> [Dataset content]
☆ ☆ ☆ ☆ ☆ ☆ ☆

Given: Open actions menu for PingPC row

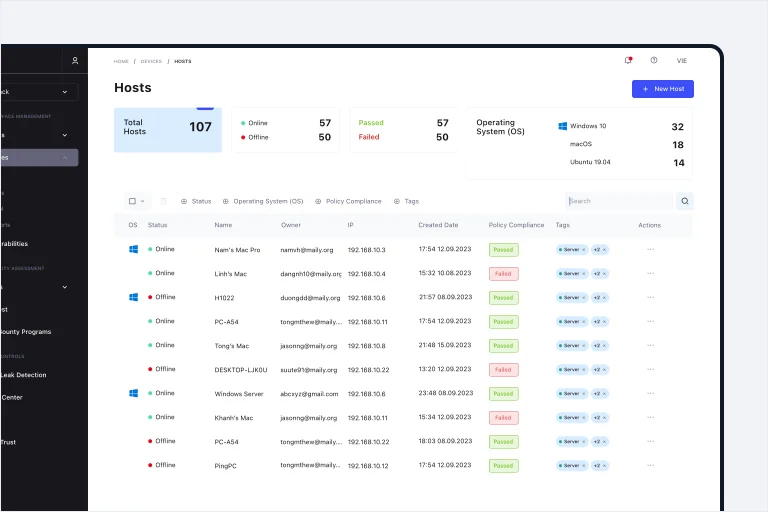Looking at the screenshot, I should coord(650,465).
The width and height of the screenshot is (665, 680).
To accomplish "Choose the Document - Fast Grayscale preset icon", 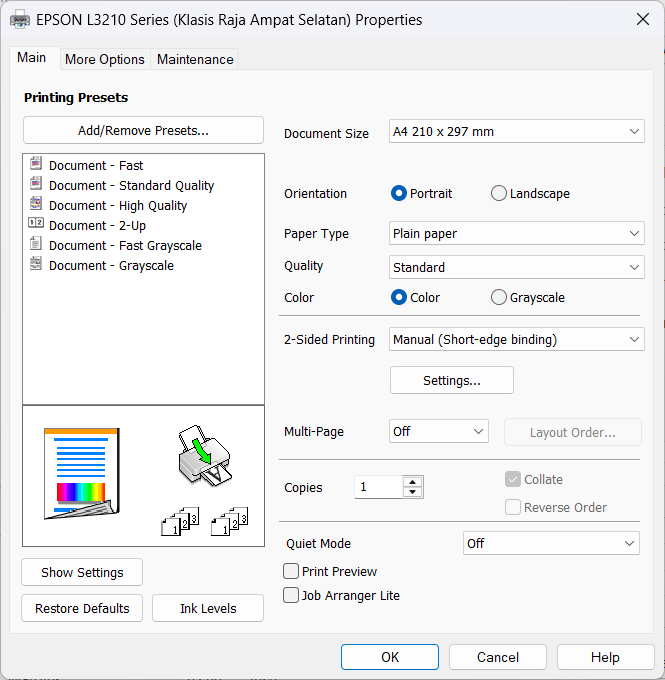I will (x=36, y=245).
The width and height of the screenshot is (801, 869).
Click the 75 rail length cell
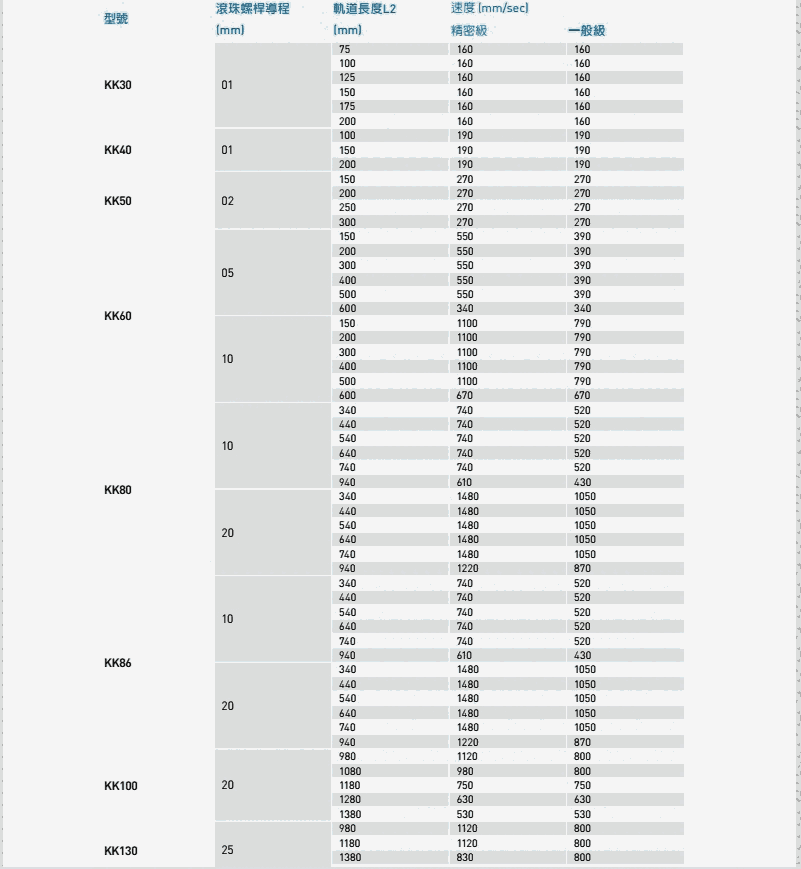tap(345, 49)
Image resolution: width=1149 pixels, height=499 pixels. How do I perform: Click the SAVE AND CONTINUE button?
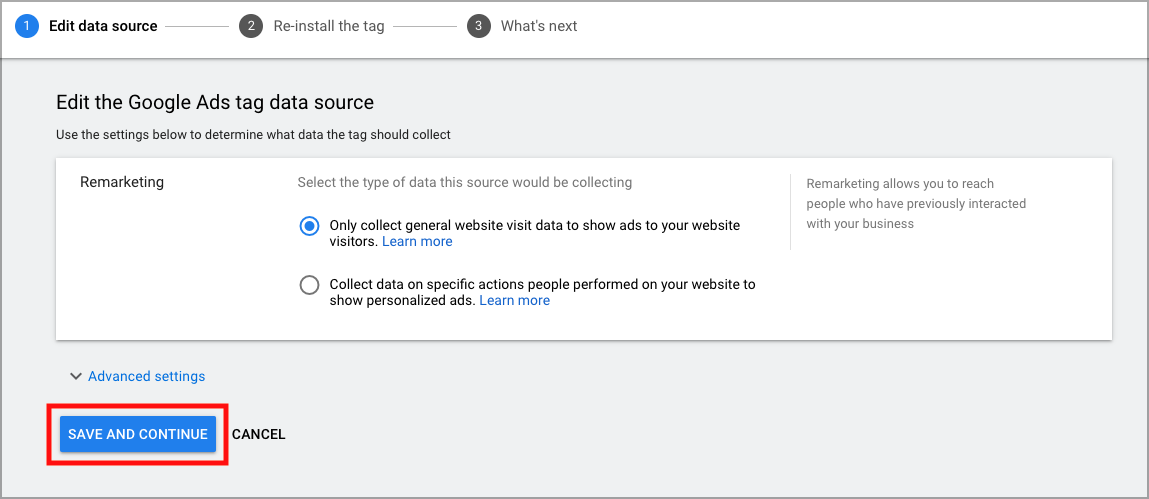(138, 434)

☆ ☆ ☆ ☆ ☆ ☆ ☆

> [Problem to work on] Give back the lines of the entries, everything from the line containing "The width and height of the screenshot is (801, 869)." down to the end of the entries, both ends included, without the pictures.

> [Result below]
The width and height of the screenshot is (801, 869).
Click the 75 rail length cell
tap(345, 49)
Image resolution: width=1149 pixels, height=499 pixels. How do I perform: Click the SAVE AND CONTINUE button?
(138, 434)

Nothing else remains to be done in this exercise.